Amidst all this debate Sky released a 'billion points of data' to the UK Anti-doping agency and Tim Kerrison, Sky's Head of Athlete Performance walked through this data at a special press conference.
The difficulty in assessing these metrics was highlighted by a single phrase from Kerrison: "It is difficult to identify the exact start point of the climb as there is no clear landmark defining the start."
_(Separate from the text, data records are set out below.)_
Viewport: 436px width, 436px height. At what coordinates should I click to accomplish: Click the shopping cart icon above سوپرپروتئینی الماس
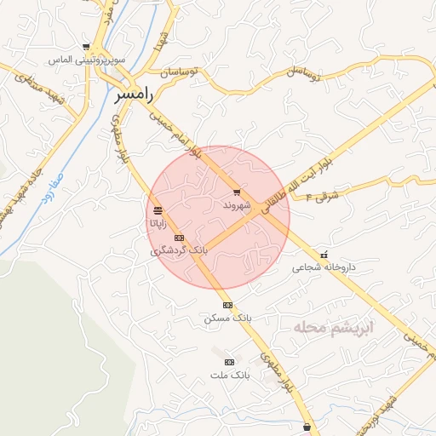[86, 47]
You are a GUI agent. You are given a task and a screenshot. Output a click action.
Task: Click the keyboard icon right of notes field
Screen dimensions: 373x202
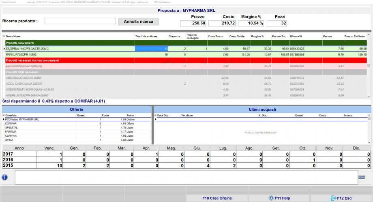(x=362, y=177)
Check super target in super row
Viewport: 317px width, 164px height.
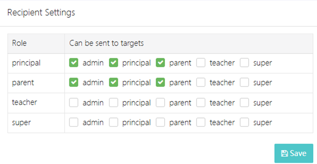pos(244,123)
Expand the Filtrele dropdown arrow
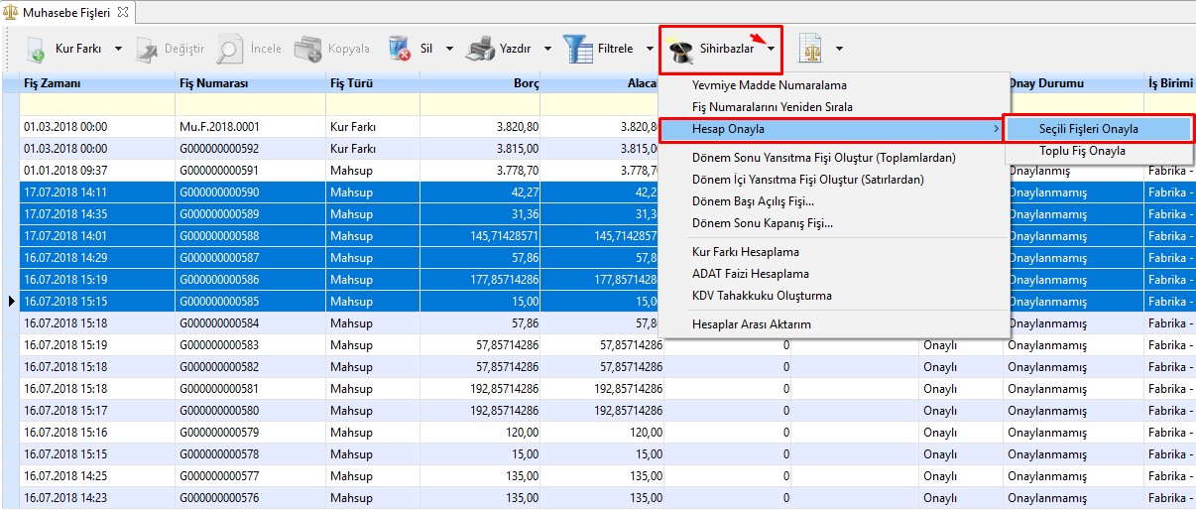This screenshot has width=1196, height=511. 650,49
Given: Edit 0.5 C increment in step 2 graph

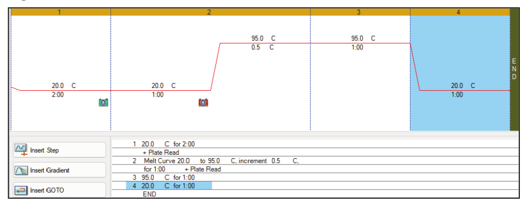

With the debate and with this information we have a combination of factors that ring alarm bells with anyone involved in data and analytics:

multiple, inconsistent methods of calculating the same KPI - and using a mix of measures and estimates
inconsistency in the periods or distances over which the measures are taken
the issue of comparability - identifying what is abnormal (and an indicator of doping) as opposed to abnormal (and an indicator of high performance / capability)

Cycling's historic issues with doping immediately provide fertile ground for suspicion, and unfortunately it's all to easy for media coverage to pick up on this, focus on some isolated measures, or more dangerous, comment on specific measures and draw conclusions on this alone.

To be of use, analytics requires a clear objective, a goal and a well-thought approach about how all the available data can help to reach a meaningful conclusion. This takes skill, experience, but above all a through understanding of the nature of the available data. This was highlighted by Nicolas Portal, Sporting Director at Sky "it's all about who can interpret that [the data].......it's better to ask a proper specialist, and don't make some suspicion".

However despite all this concern over distortion and misrepresentation was a statement from Tim Kerrison at Sky which provided a reality check on why the data was so important: "We have a lot of data on our riders and the way we apply and use it, we see that gives us a competitive advantage. As in most industries, knowledge and intelligence is giving a competitive advantage."

No different to any other 'business', the more you understand what influences your overall performance, the more you can adjust, improve and gain an edge.